Il faut être prudent à l’égard du chiffre de 3016 personnes itinérantes à Montréal dénombrés dans la nuit du 24 mars 2015. Trois éléments nous interpellent dans ce chiffre qui correspond à une photo partielle d’une situation beaucoup plus large. D’abord, les jeunes semblent absents de ce portrait, ensuite on oppose le chiffre de 3000 aux 30 000 personnes qui avaient été dénombrées dans une autre étude des années 1990; et finalement, les chiffres d’une nuit ne sont pas les chiffres d’une année. Les chiffres sont utiles et peuvent servir d’indicateurs, mais il faut être vigilant, car ils sont trop souvent réducteurs et le dénombrement ne montre que la pointe de l’iceberg, la part visible, dérangeante, de l’itinérance.

Bien qu’ils aient été dénombrés, notamment dans les Auberges du cœur, les faits saillants du rapport de «Je compte Montréal 2015» ne présentent aucune donnée sur la situation des jeunes. Par ailleurs, les jeunes sont souvent un bel exemple de l’itinérance cachée. Ils vivent dans des squats, ils dorment sur le divan d’un ami, ils co-habitent dans des logements insalubres avec huit autres jeunes, ils louent une chambre de motel, ils dorment dans leur voiture, ils ne s’identifient pas comme «itinérants». Pourtant, ils sont nombreux à ne pas avoir accès à un domicile sécuritaire et stable. Quand ils arrivent dans une Auberge du cœur, ils ont épuisé leur réseau social, les ressources de leur milieu. Ont-ils dormi dans la rue? Parfois oui, parfois non. La majorité fera tout pour éviter la rue, et c’est tant mieux, car c’est une expérience souffrante. Ils font pourtant bel et bien partie du «phénomène de l’itinérance», ils sont dans un processus de désaffiliation qui les rende vulnérables; et l’accompagnement et le soutien qu’on pourra leur offrir leur permettra de trouver leur place dans la société et préviendra une itinérance chronique, épisodique ou ponctuelle.

Ensuite, l’étude des années 1990 avait recensé à Montréal 28 214 personnes différentes qui avaient fréquenté une ressource pour personne en situation d’itinérance (centres d’hébergement, soupes populaires et centres de jour), et de ce nombre, 12 666 avaient été sans domicile fixe au cours des douze derniers mois.
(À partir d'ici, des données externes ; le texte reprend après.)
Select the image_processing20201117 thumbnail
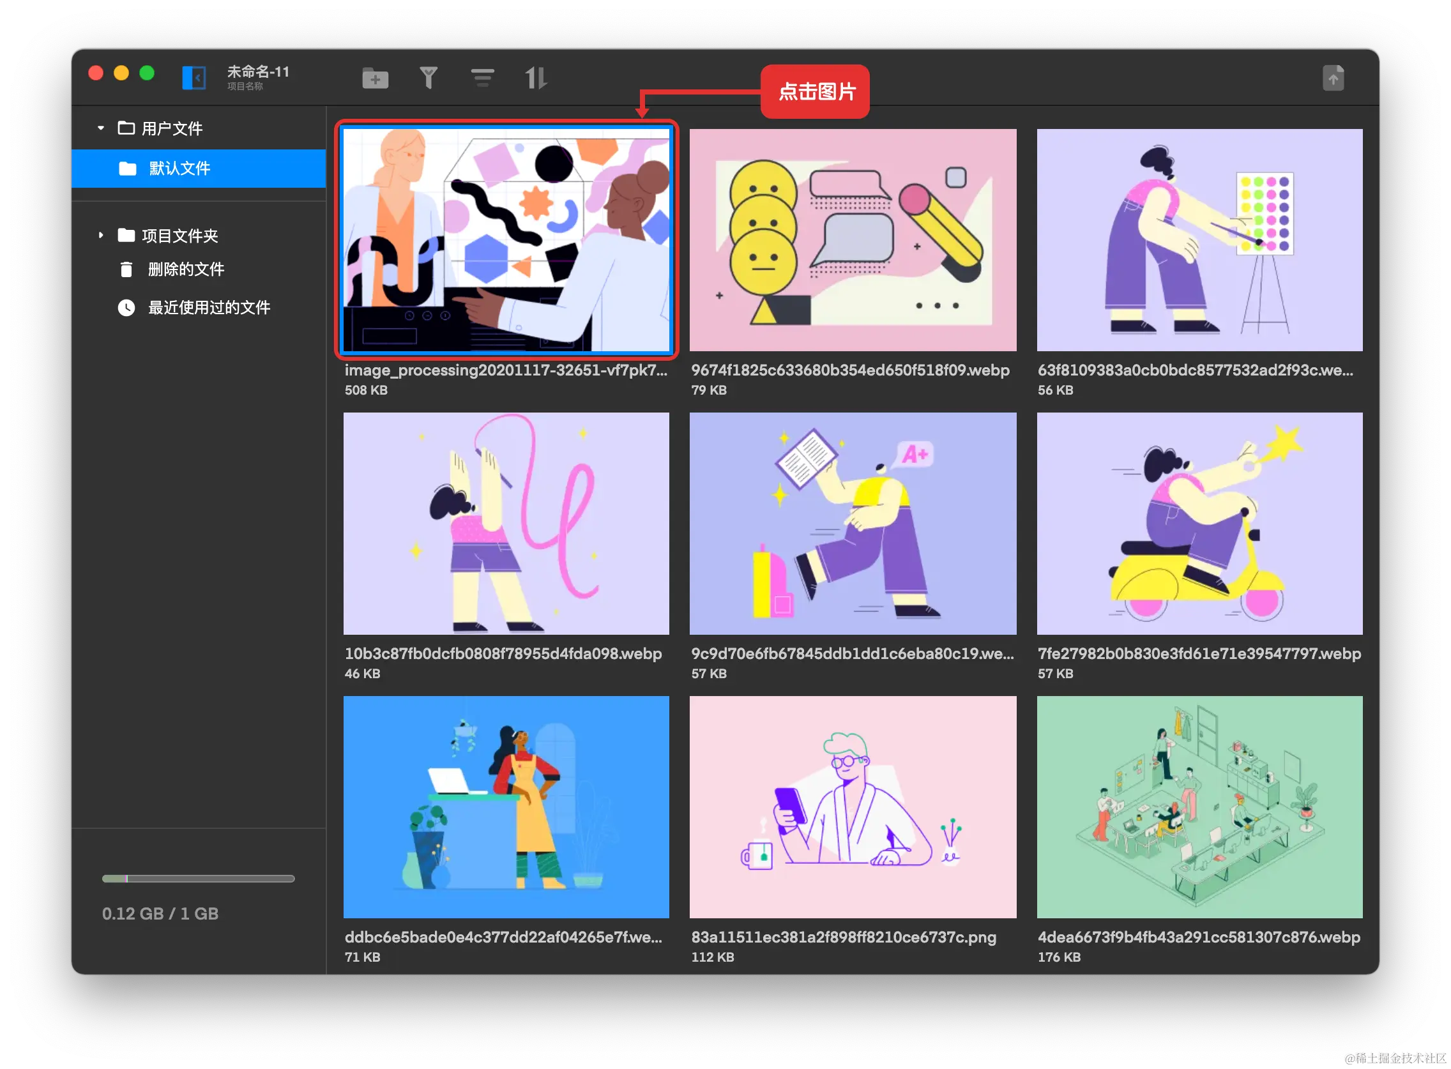pos(506,240)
L’étude reposait sur une définition plus large de l’itinérance, c’est pourquoi il est dangereux d’opposer les deux chiffres.

Finalement, il est clair que les 3000 personnes recensées dans la nuit du 24 mars ne montrent qu’une partie limitée de la réalité de l’itinérance. À titre d’exemple, une Auberge du cœur de Montréal de 9 lits aura permis de dénombrer au plus 9 jeunes dans la nuit du 24 mars, mais dans une année, elle peut en héberger jusqu’à 80 et en accompagner autant en post-hébergement. Le dénombrement a donc pour effet de réduire le phénomène, plutôt que d’en prendre la pleine mesure.

Il faut bien comprendre la diversité et la complexité du phénomène de l’itinérance et utiliser des indicateurs conséquents dans le cadre d’un tel exercice qui vise à produire un état de situation réaliste de l’itinérance et ainsi saisir au mieux les enjeux qui en découlent. C’est alors qu’on peut élaborer des politiques publiques et des mesures de soutien et d’accompagnement nécessaires et globales pour lutter, mais aussipour prévenir l’itinérance. Il est urgent d’agir pour aider les personnes à sortir de la rue, mais le seul fait de ne plus les voir dans l’espace public ne voudra pas dire que l’errance, la précarité et l’itinérance cachée auront disparu.

Or, un plan de lutte à l’itinérance doit pouvoir agir au-delà du visible et se donner les moyens d’intervenir en amont et en aval du phénomène. Car lutter contre l’itinérance, c’est aussi, et surtout, lutter contre la précarité et l’exclusion.